## Entries supplied

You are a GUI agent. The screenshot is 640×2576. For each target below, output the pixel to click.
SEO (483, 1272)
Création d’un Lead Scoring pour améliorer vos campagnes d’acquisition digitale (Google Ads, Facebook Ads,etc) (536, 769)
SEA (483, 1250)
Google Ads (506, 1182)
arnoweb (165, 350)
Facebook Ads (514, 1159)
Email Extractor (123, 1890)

---

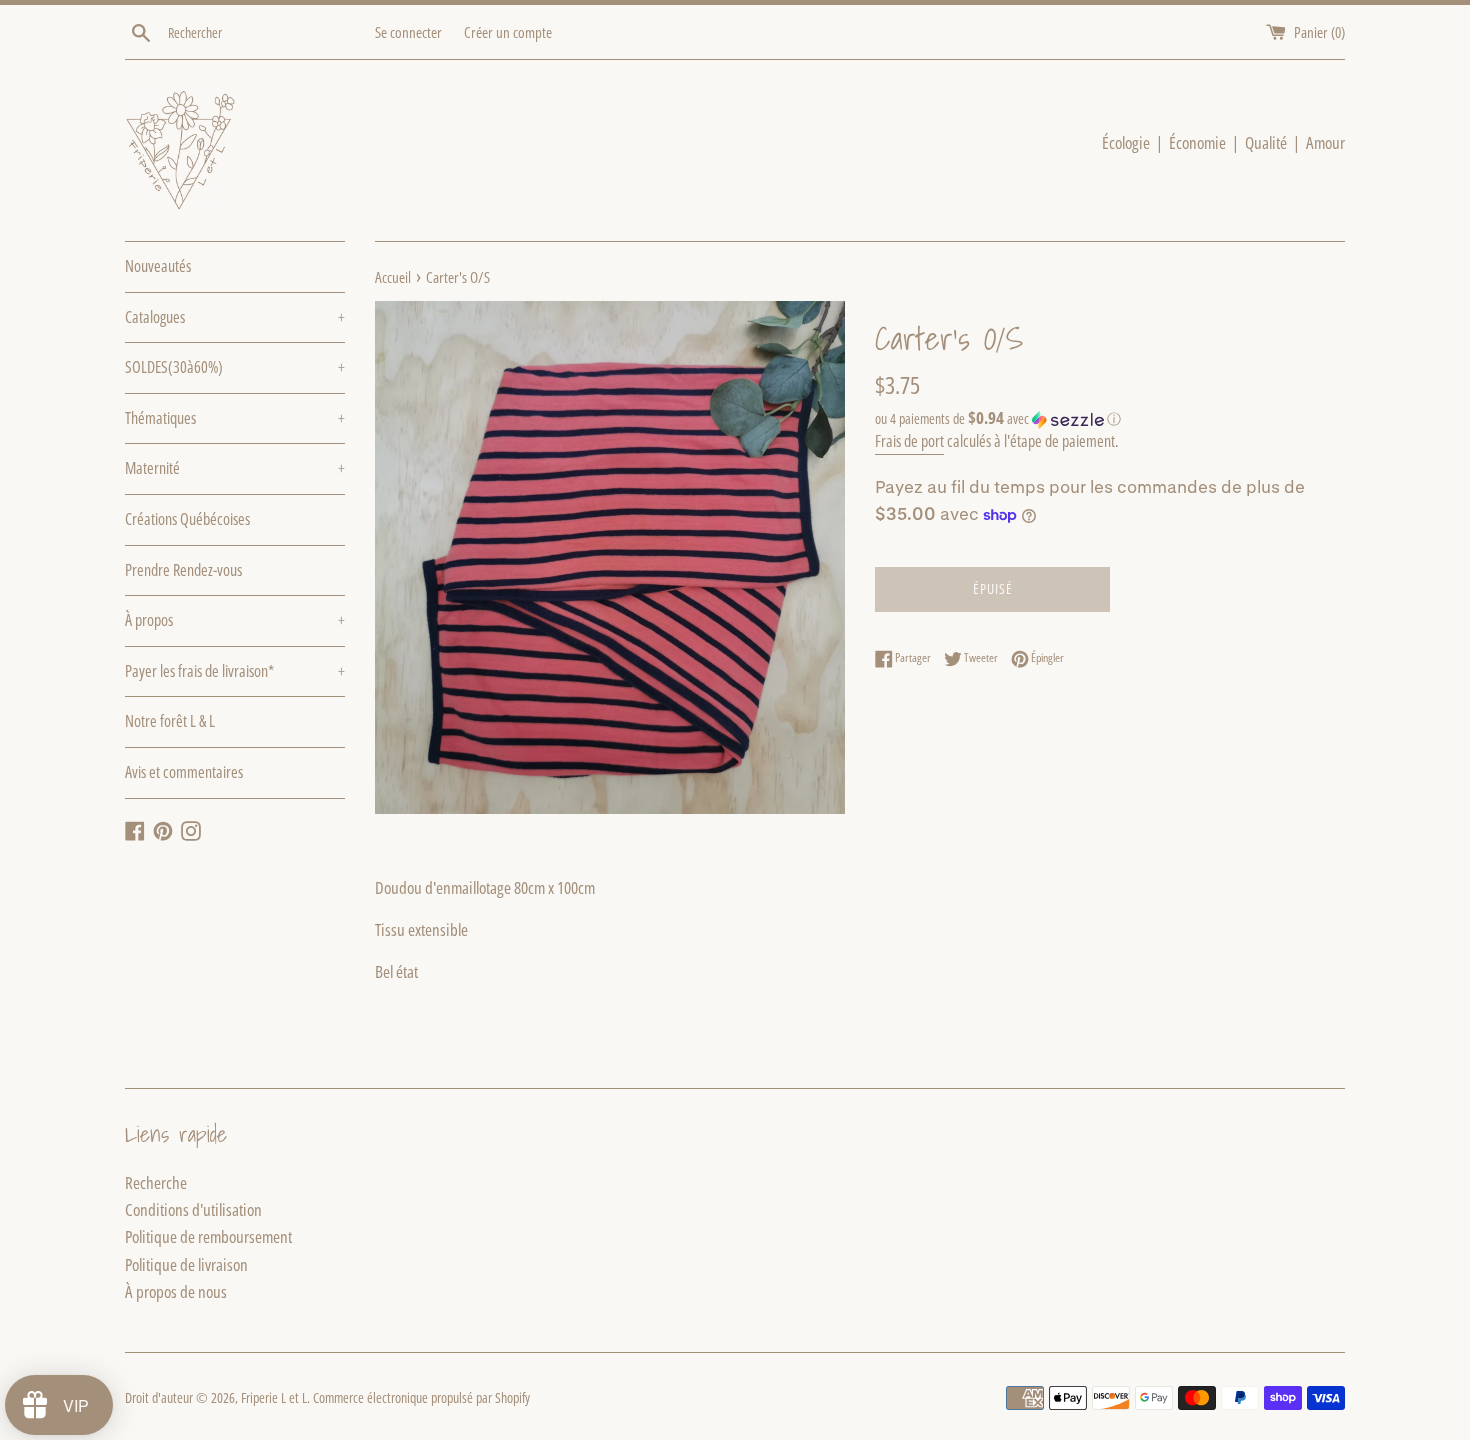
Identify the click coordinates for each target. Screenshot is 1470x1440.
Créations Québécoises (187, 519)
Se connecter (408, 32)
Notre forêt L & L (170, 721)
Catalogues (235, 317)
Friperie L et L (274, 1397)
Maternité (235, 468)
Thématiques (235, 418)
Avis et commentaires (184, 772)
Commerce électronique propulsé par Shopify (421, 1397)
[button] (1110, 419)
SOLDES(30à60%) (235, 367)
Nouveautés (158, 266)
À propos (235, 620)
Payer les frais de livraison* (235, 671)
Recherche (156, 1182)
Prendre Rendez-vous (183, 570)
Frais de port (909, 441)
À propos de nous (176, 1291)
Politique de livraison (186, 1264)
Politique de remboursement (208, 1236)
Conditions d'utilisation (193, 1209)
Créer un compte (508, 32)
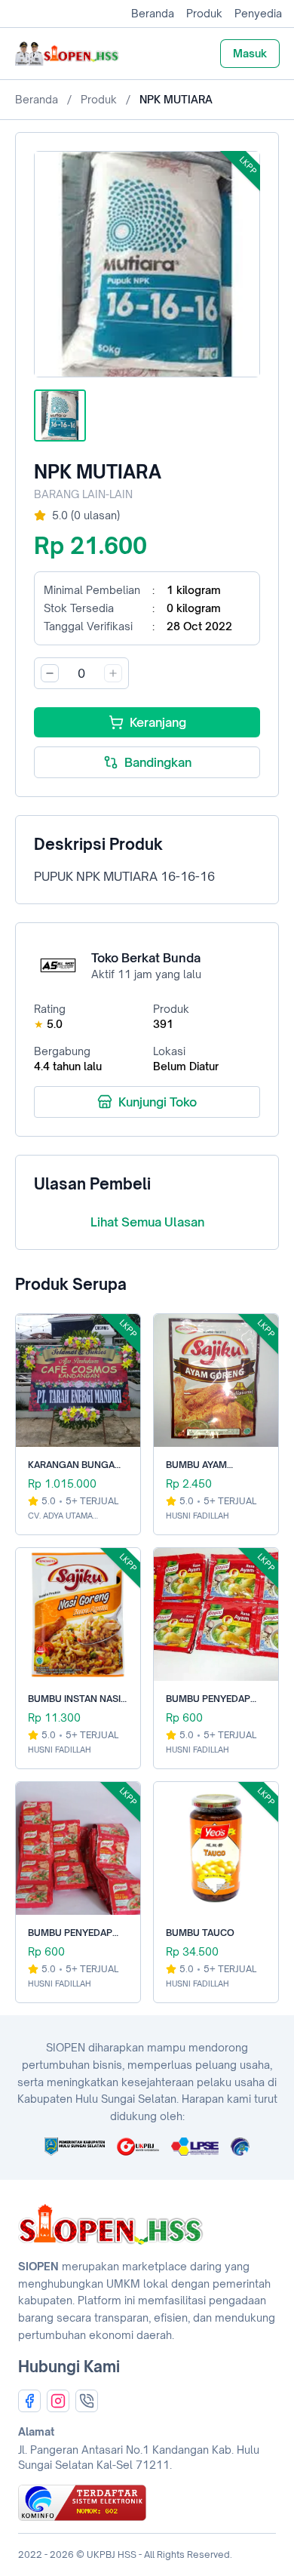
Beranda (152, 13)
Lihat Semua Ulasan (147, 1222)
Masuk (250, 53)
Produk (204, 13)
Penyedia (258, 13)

## Work item
From the material above, output only the span of lines that starts at the one containing "Thématiques (235, 418)" and finishes at the one containing "Penyedia (258, 13)", word for word and free of pictures.

## Solution for this exercise
Thématiques (235, 418)
Avis et commentaires (184, 772)
Commerce électronique propulsé par Shopify (421, 1397)
[button] (1110, 419)
SOLDES(30à60%) (235, 367)
Nouveautés (158, 266)
À propos (235, 620)
Payer les frais de livraison* (235, 671)
Recherche (156, 1182)
Prendre Rendez-vous (183, 570)
Frais de port (909, 441)
À propos de nous (176, 1291)
Politique de livraison (186, 1264)
Politique de remboursement (208, 1236)
Conditions d'utilisation (193, 1209)
Créer un compte (508, 32)
Beranda (152, 13)
Lihat Semua Ulasan (147, 1222)
Masuk (250, 53)
Produk (204, 13)
Penyedia (258, 13)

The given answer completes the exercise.